Tip O'Day #437 - I've seen how the rules worked for you...

Guest blogger author, columnist and teacher HMC on “Don’t Tell Me What to Write” (Part I of II).

I am overwhelmed with writing rules, just like I was when my daughter was born and all of a sudden everyone was an expert at parenting. No offense, loves, but I’ve seen how your kids turned out.

There are rules that some writers should follow and others should not. You know your capabilities. Take the rules that work for you. Someone once told me that it’s lazy to use brackets (as if I’d listen…I love brackets).

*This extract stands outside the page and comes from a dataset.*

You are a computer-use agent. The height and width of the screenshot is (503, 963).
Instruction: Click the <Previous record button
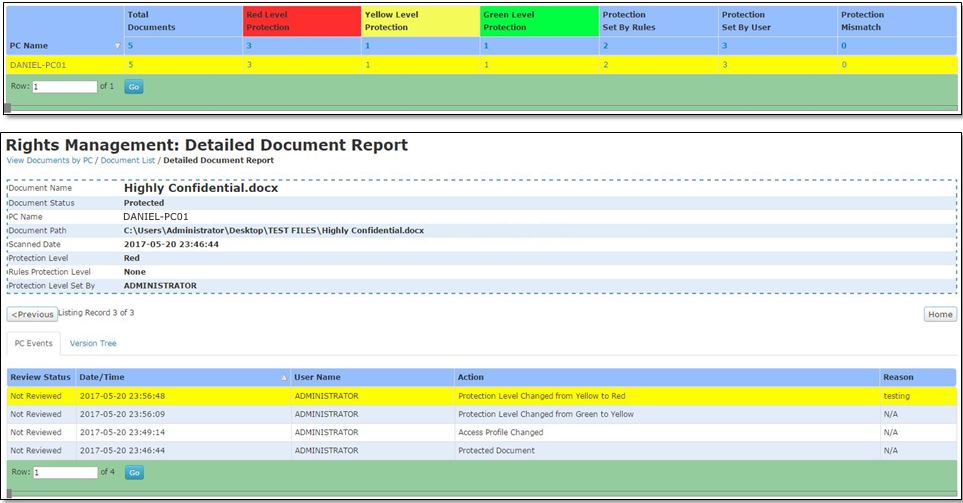(x=32, y=314)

I am going to talk about what I have personally learnt from my amazing editor and mentor, Carson Buckingham, and some others here and there along the way. These are MY rules, not yours, so follow them… or don’t. I honestly don’t care.

You guys are getting an exclusive peek at my book today, as I use some short excerpts as examples — lucky.

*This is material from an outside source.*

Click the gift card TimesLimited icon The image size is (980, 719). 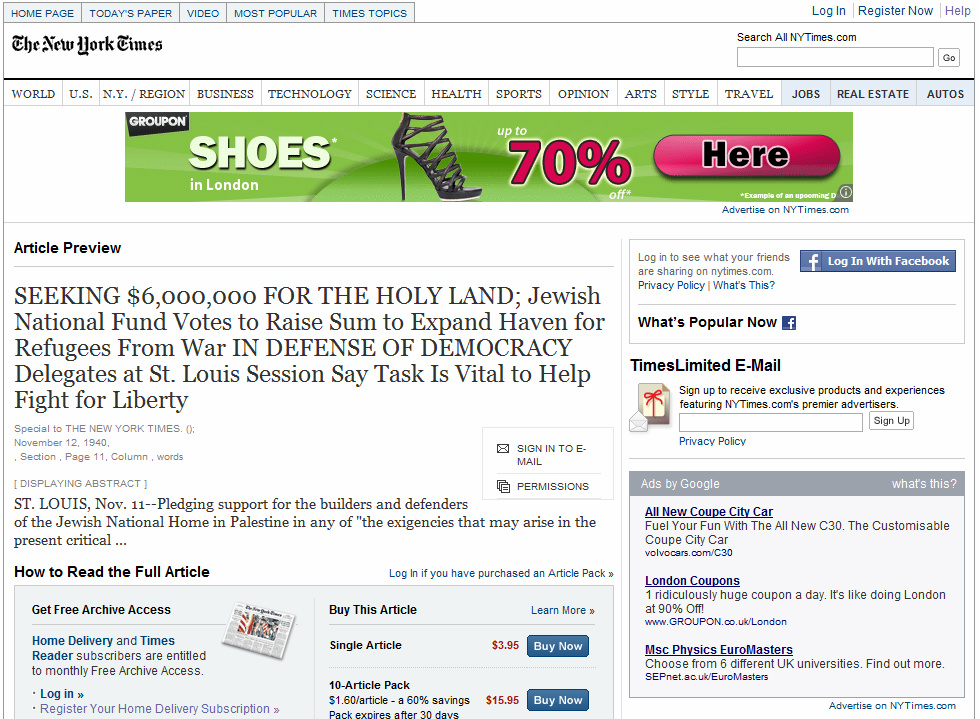(x=650, y=408)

Here are some nerdy things I’ve been practicing lately, in order to become a better writer.

The Adverse Adverb: We all know how terrible adverbs are when you can use a stronger verb instead — well I didn’t, but I do now. Take a verb and adverb, and then try to create a stronger verb. Then, the adverb becomes redundant (What? Can you repeat that?) Here ‘tis:

Hit hard = slammed
Touched softly = caressed
Moved clumsily = clattered

And backwards for fun:

Stressed = terribly concerned
Gawked = looked closely

Sentence play:

The door slowly opened = the door creaked open
The nurse was overly round = the rotund nurse

See the difference?

Underestimating Dialogue: Dialogue shmialogue! No, really, dialogue is your friend, not your enemy. If you find yourself reading a book and think ‘booooooooring,’ take the challenge and write the scene as dialogue between the characters. If you already do this too much (and your stories read like scripts) skip this one and go straight to ‘Killing a New Scene’ (in Part II tomorrow). Here is one — just for fun.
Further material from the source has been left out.